→ **TEXT SECTION**
-------------------------

Legal Grounds for Rejection and Remedies
A Durable Power of Attorney (DPOA) is supposed to make life easier — allowing your chosen agent to handle your financial and legal affairs without delay. But in practice, many Floridians discover that banks, title companies, or insurance agencies sometimes refuse to honor these documents.
So what gives them the right to say “no”? And what can you (or your agent) do about it? Florida law provides a clear framework for when third parties can legitimately reject a DPOA — and when they’re crossing the line into unlawful refusal.
The Legal Duty to Accept a Valid DPOA
Under Florida Statute §709.2120, a third party — such as a bank or business — is required to accept or reject a properly executed power of attorney within a reasonable time.
- “Reasonable time” is defined as four business days after the DPOA is presented.
- If they reject it without valid grounds, they can be held liable for damages, attorney’s fees, and court costs.

-------------------------

→ **WRITTEN TASK**
Write the next part of the text on third parties rejecting a Florida durable power of attorney, picking up after its final sentence. The rows that follow have no connection to the text on Florida powers of attorney.

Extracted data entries

-------------------------

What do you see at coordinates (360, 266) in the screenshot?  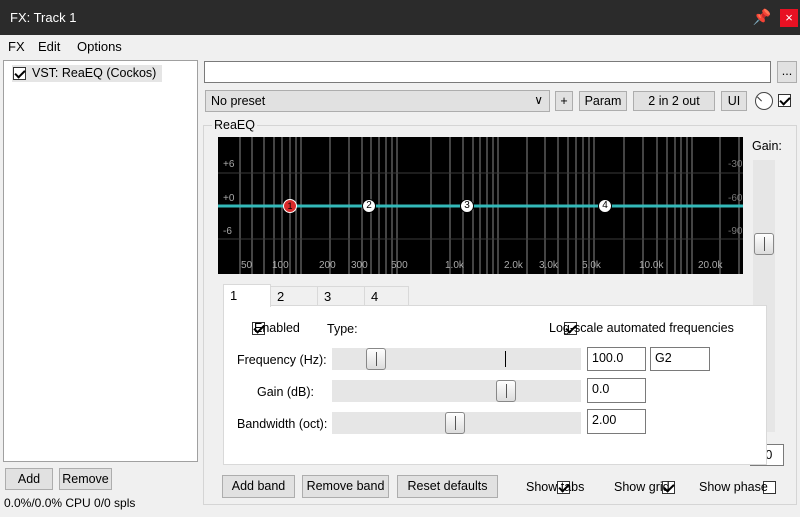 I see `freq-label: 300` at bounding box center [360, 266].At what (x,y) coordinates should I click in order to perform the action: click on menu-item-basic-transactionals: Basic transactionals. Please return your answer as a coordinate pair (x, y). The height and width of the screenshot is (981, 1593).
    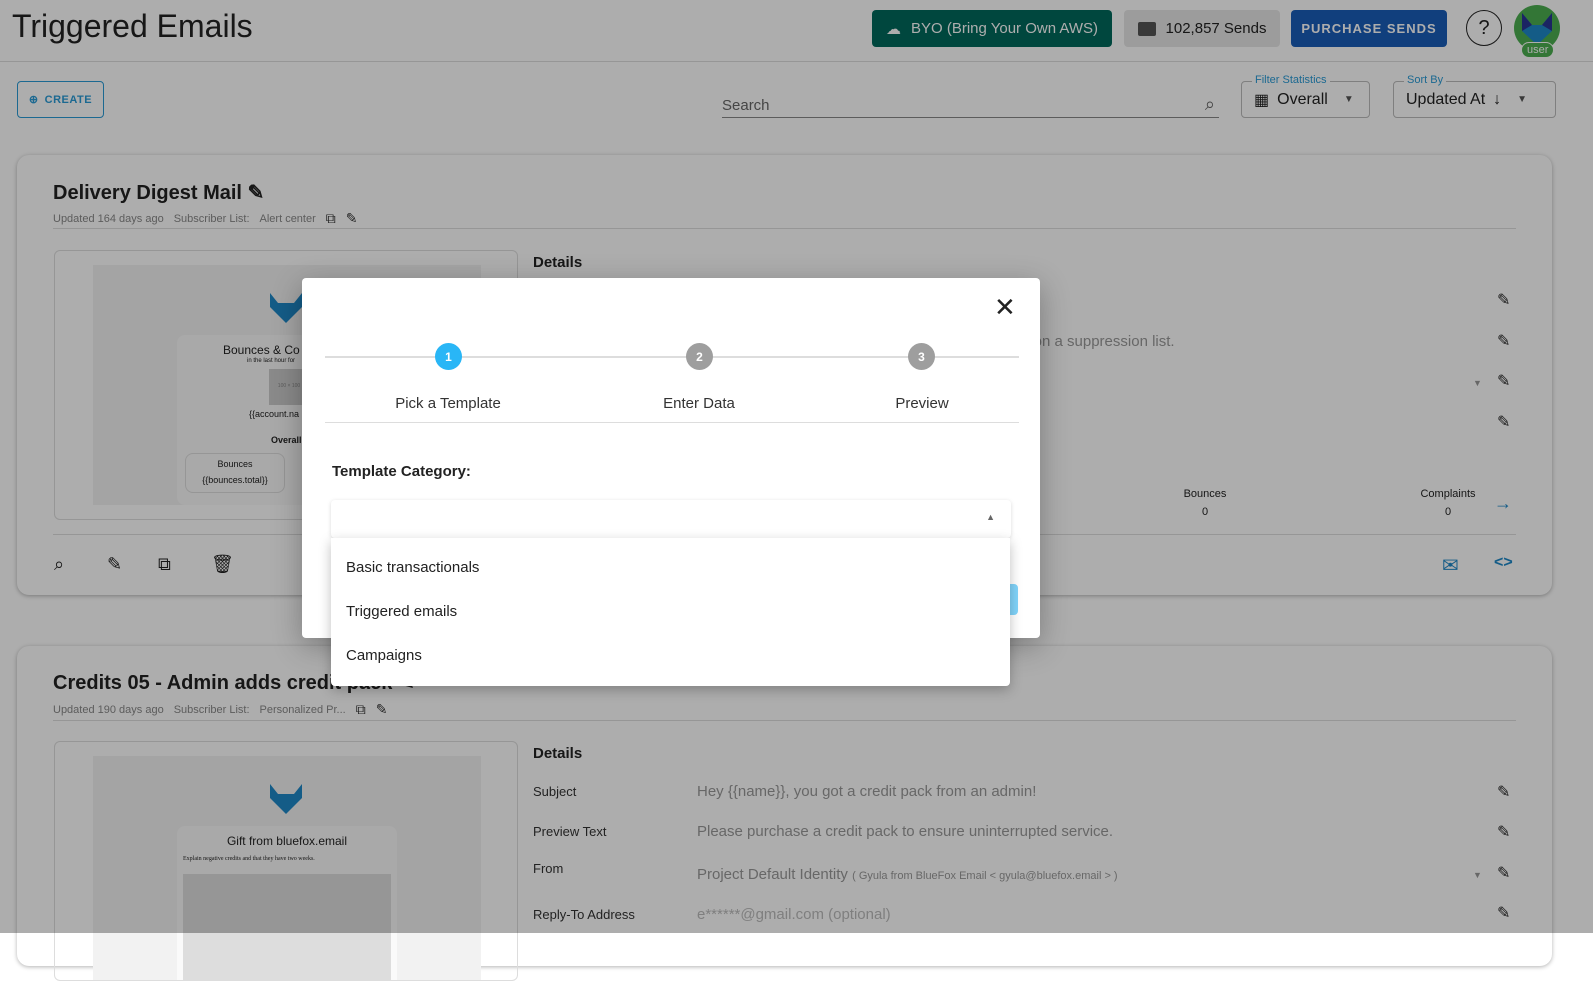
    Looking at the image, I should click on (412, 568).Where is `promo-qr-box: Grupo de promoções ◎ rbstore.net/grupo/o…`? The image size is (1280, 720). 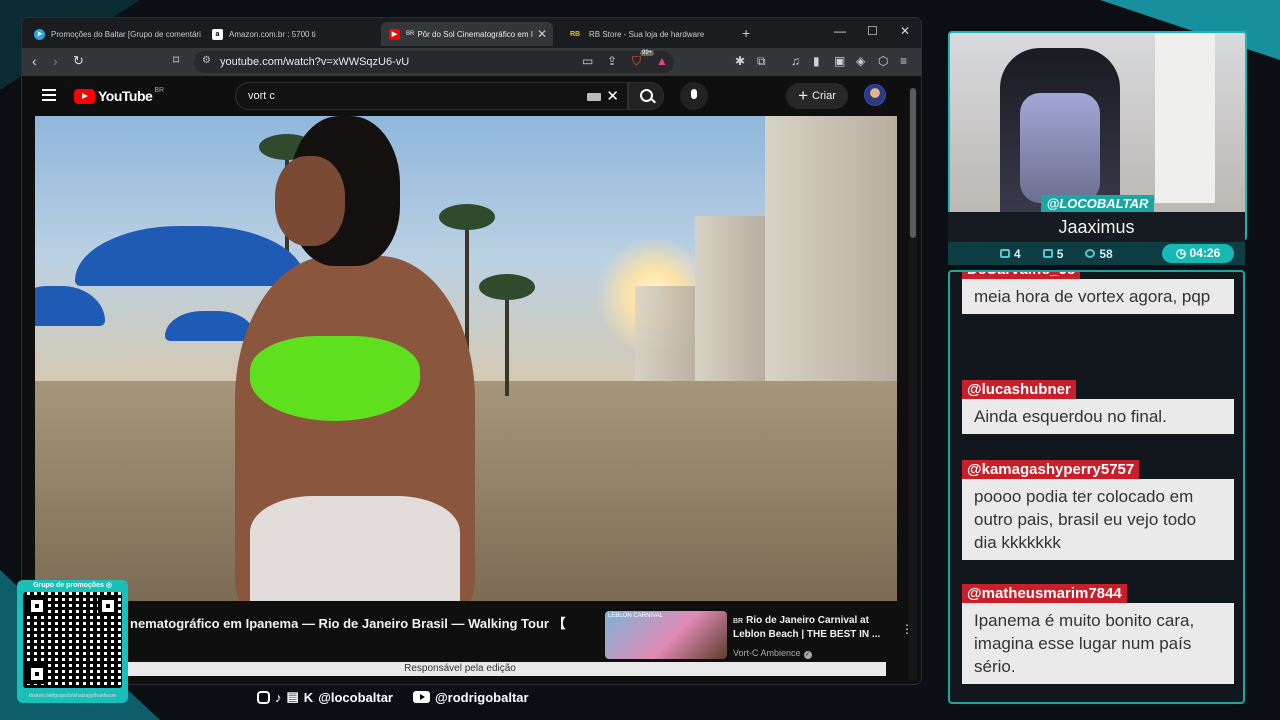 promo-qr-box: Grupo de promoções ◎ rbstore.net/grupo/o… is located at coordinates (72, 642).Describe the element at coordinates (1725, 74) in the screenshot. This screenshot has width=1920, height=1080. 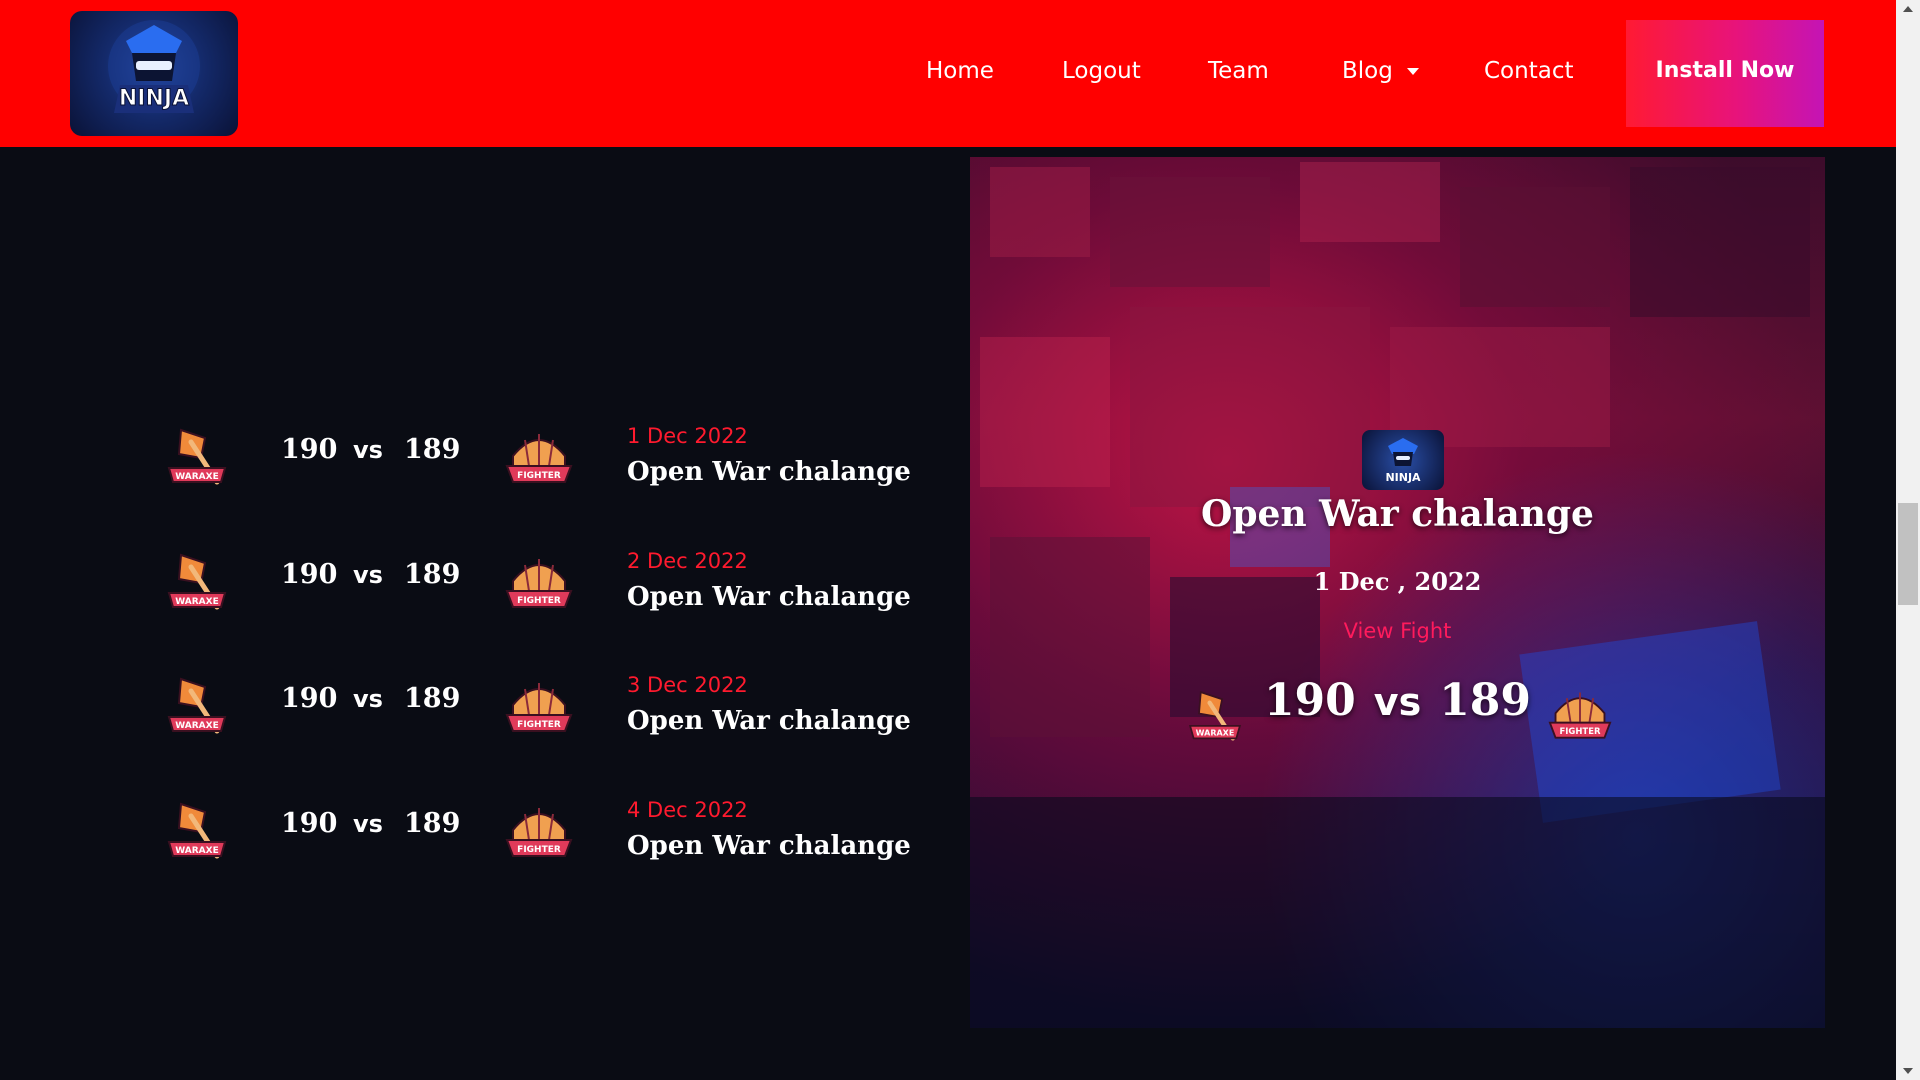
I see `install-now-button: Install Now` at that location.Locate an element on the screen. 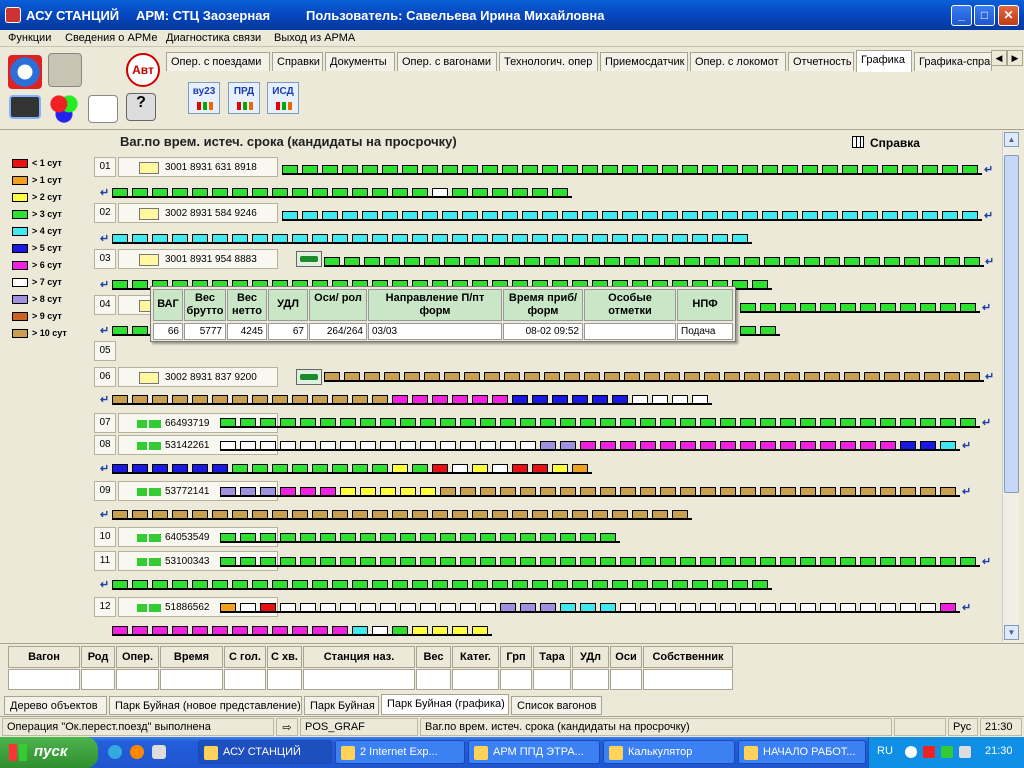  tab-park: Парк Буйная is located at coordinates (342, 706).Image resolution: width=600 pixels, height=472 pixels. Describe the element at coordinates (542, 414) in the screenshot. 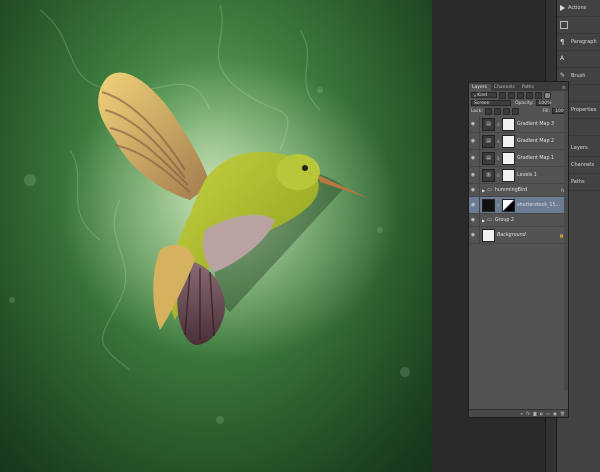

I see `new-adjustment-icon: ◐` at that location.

-------------------------

→ **EXERCISE RESPONSE**
This statute was designed to protect Floridians from endless red tape. Before it passed, financial institutions often refused DPOAs for arbitrary reasons, forcing families into court. Now, the law makes it clear: you can’t ignore a valid DPOA just because it’s inconvenient.
Legitimate Reasons a DPOA May Be Rejected
Even though third parties must generally accept a DPOA, they do have the right to refuse under specific legal circumstances.
1. The DPOA Is Invalid or Defective
If the document doesn’t meet Florida’s legal standards, rejection is justified. For example:
- It’s missing required witnesses or notarization.
- It wasn’t executed when the principal was competent.
- It doesn’t clearly identify the agent or their authority.
Florida requires:
- The DPOA must be signed by the principal, two witnesses, and a notary public.
- The document must grant specific powers, not vague or blanket authority.
A bank can refuse a DPOA that fails these requirements.
2. Knowledge of Revocation or Termination
If the institution knows the DPOA has been revoked, superseded, or terminated by death, they are legally required to reject it.
Example:
If someone tries to act under a DPOA after the principal has passed away, the DPOA is no longer valid — all authority ends at death.
3. Suspicion of Forgery or Fraud
A third party can lawfully delay or reject a DPOA if they have good-faith suspicion that:
- The document is forged.
- The principal is being coerced.
- The agent is attempting financial exploitation.
This protection allows institutions to investigate potential elder abuse without liability.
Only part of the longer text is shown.